### YOUR ASSIGNMENT:
Only the lines from the one that contains "Task: Click the Save disk icon" to the end of the material below are wanted, each duplicated exactly.
--- START ---
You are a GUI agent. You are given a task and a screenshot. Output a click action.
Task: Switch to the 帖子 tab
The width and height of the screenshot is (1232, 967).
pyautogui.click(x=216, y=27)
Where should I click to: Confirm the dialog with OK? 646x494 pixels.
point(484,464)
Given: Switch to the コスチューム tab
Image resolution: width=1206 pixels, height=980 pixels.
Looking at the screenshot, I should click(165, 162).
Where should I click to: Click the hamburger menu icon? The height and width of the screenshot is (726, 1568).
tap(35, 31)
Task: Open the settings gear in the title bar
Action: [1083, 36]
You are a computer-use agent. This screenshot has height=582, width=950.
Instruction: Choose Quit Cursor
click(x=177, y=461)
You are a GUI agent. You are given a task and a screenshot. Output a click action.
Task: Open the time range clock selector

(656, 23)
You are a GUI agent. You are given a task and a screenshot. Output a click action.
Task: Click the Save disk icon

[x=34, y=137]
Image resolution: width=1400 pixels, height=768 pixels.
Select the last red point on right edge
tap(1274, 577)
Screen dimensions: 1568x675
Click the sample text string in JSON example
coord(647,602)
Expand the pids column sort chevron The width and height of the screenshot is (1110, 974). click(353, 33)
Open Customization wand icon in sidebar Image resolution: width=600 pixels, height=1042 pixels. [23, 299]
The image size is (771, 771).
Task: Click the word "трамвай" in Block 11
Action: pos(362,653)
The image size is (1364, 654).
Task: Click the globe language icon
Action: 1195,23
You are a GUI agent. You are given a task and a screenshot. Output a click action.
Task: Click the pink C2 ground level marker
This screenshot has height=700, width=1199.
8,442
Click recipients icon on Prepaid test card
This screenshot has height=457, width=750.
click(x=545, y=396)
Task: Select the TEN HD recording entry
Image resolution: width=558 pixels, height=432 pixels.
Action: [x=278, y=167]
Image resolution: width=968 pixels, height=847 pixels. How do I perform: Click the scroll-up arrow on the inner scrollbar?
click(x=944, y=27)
--- END ---
### YOUR SOLUTION:
Task: Click the Save disk icon

[x=34, y=137]
Image resolution: width=1400 pixels, height=768 pixels.
Select the last red point on right edge
tap(1274, 577)
Screen dimensions: 1568x675
Click the sample text string in JSON example
coord(647,602)
Expand the pids column sort chevron The width and height of the screenshot is (1110, 974). click(353, 33)
Open Customization wand icon in sidebar Image resolution: width=600 pixels, height=1042 pixels. [23, 299]
The image size is (771, 771).
Task: Click the word "трамвай" in Block 11
Action: pos(362,653)
The image size is (1364, 654).
Task: Click the globe language icon
Action: 1195,23
You are a GUI agent. You are given a task and a screenshot. Output a click action.
Task: Click the pink C2 ground level marker
This screenshot has height=700, width=1199.
8,442
Click recipients icon on Prepaid test card
This screenshot has height=457, width=750.
click(x=545, y=396)
Task: Select the TEN HD recording entry
Image resolution: width=558 pixels, height=432 pixels.
Action: [x=278, y=167]
Image resolution: width=968 pixels, height=847 pixels. How do I perform: Click the scroll-up arrow on the inner scrollbar?
click(x=944, y=27)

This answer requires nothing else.